He said, however, that Britain would "vigorously support" measures to tackle unfair tax breaks that distorted free trade or provided an illegitimate industrial subsidy".

Pointing to the need for a level playing field on excise duties, he added: "And where there is a British interest in co-operation on tax, we will support it . . . and where there are limited proposals for co- ordination on tax rules which are of benefit to Britain we should support them."

But like "most other member states", the Government would resist any moves to harmonise direct taxation, corporation tax and proposals for a European withholding tax on interest on savings.

"The member states of the European Union are going to continue to have tax systems which remain distinctive, even sometimes eccentric . . . Germany has a special tax on coffee. I can't myself see the French swallowing a tax on coffee," he said.

But Michael Howard, the shadow Foreign Secretary, said that Britain was facing pressure, as Oskar Lafontaine, the German Finance Minister, had asserted, to move towards a single European state.
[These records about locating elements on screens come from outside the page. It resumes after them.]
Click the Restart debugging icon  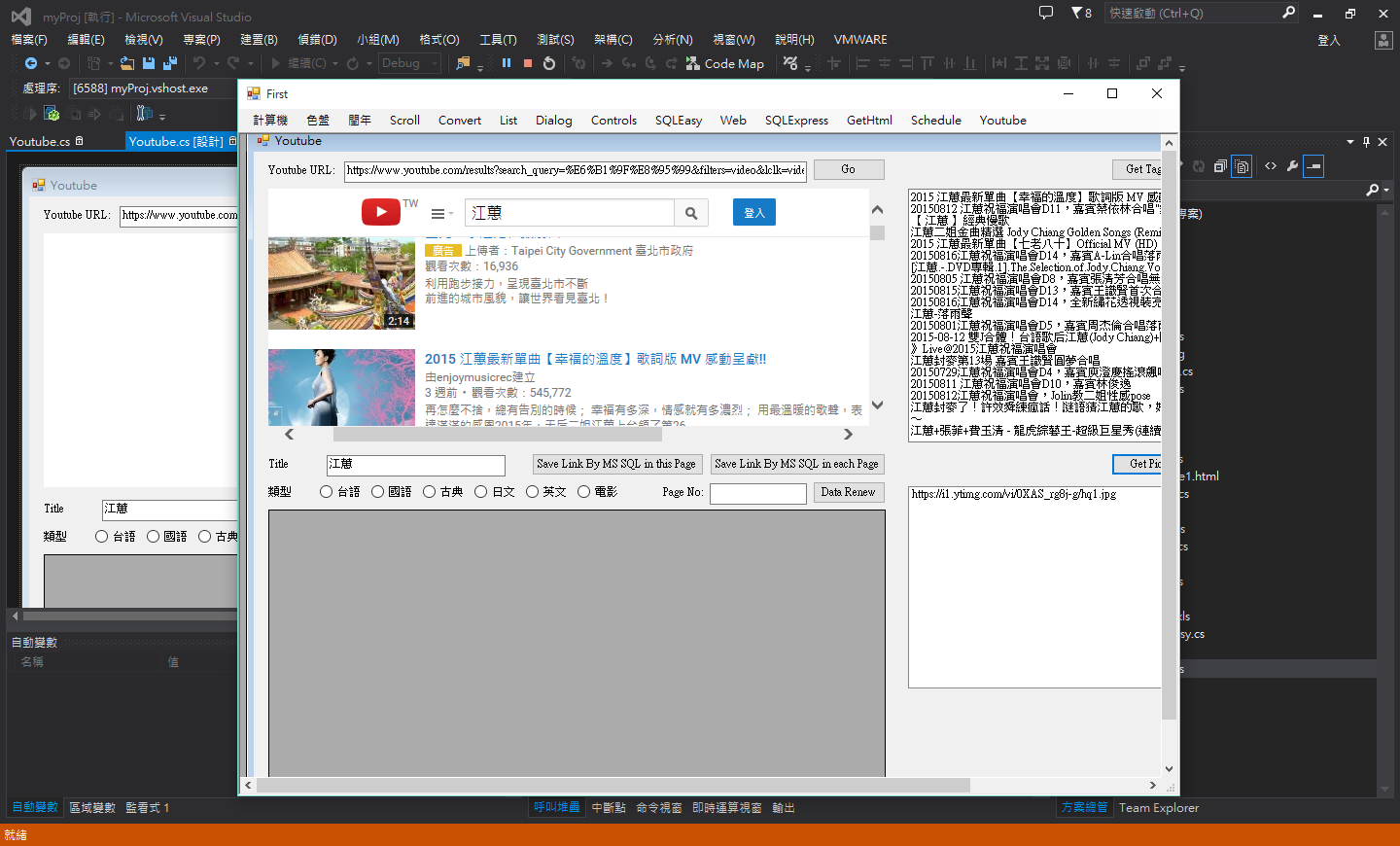pos(549,63)
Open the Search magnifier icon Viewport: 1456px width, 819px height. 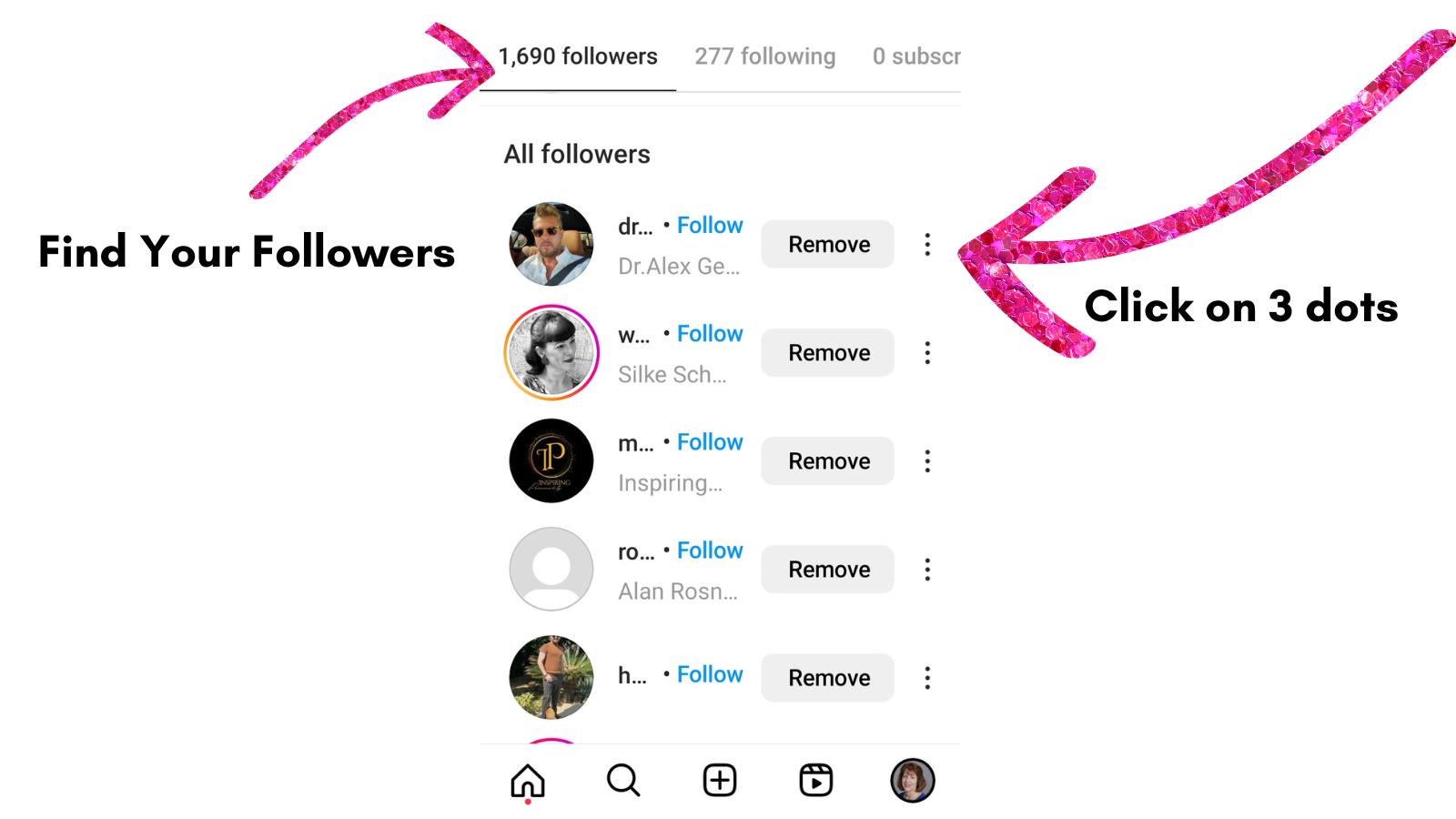click(x=623, y=781)
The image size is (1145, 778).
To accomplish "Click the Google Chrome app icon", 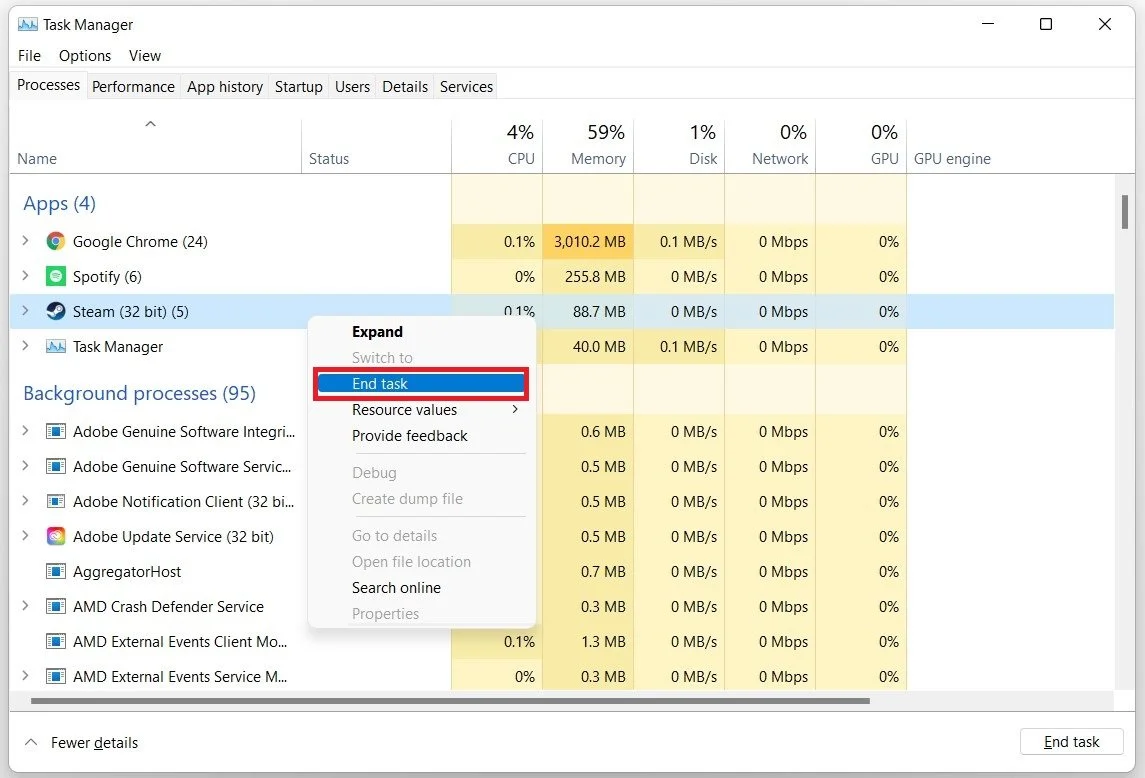I will pyautogui.click(x=55, y=241).
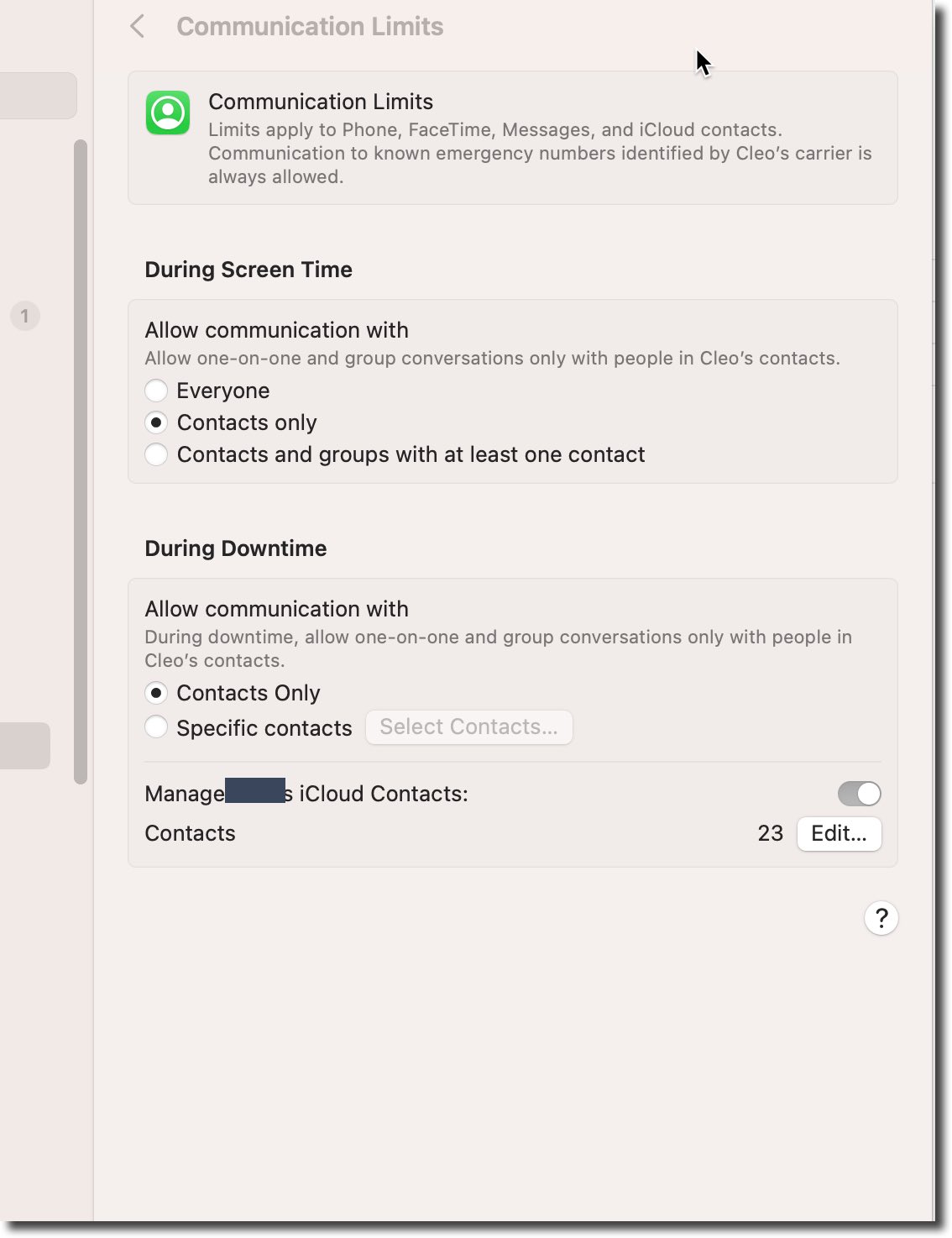This screenshot has height=1238, width=952.
Task: Click the Select Contacts… button
Action: [468, 727]
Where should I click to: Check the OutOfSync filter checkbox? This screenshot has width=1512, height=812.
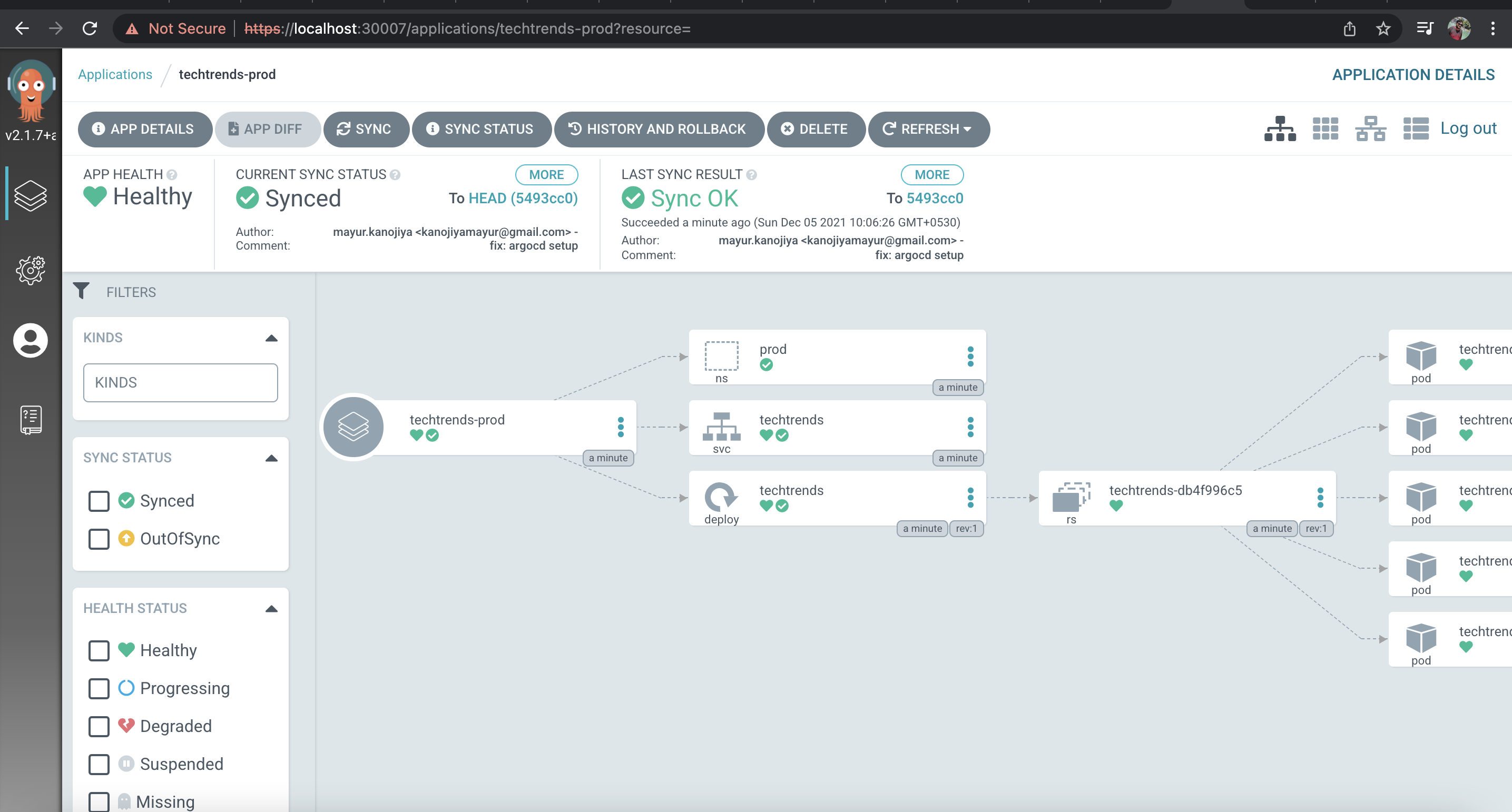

"This is a great march towards a single European state and the British Government will have to respond. This is not something the Government can fudge."

Mr Howard said that the European Commission was preparing to publish suggestions for a common VAT regime, which put Britain's zero rates at risk and could lead to the introduction of VAT on food.

Gerhard Schroder, the German Chancellor, delivered a fresh blow to Britain in the dispute over tax harmonisation by backing the stance of Mr Lafontaine.

Mr Schroder's intervention contradicts British claims that Mr Lafontaine had gone out on a limb on Tuesday by suggesting an end to the national veto in taxation policy. In an interview in the Financial Times, Mr Schroder said: "We will never have a complete harmonisation because of differences in countries' tax bases. But I stress that the Finance Minister has the backing of the government when he demands steps in this direction."

Mr Lafontaine's view on majority voting was, he said, "not only the personal view of the Finance Minister. It is also the position of the government."

He added: "We know that there are different opinions in Europe but that doesn't mean that it is not sensible in a single market with a single currency to have better tax co-ordination."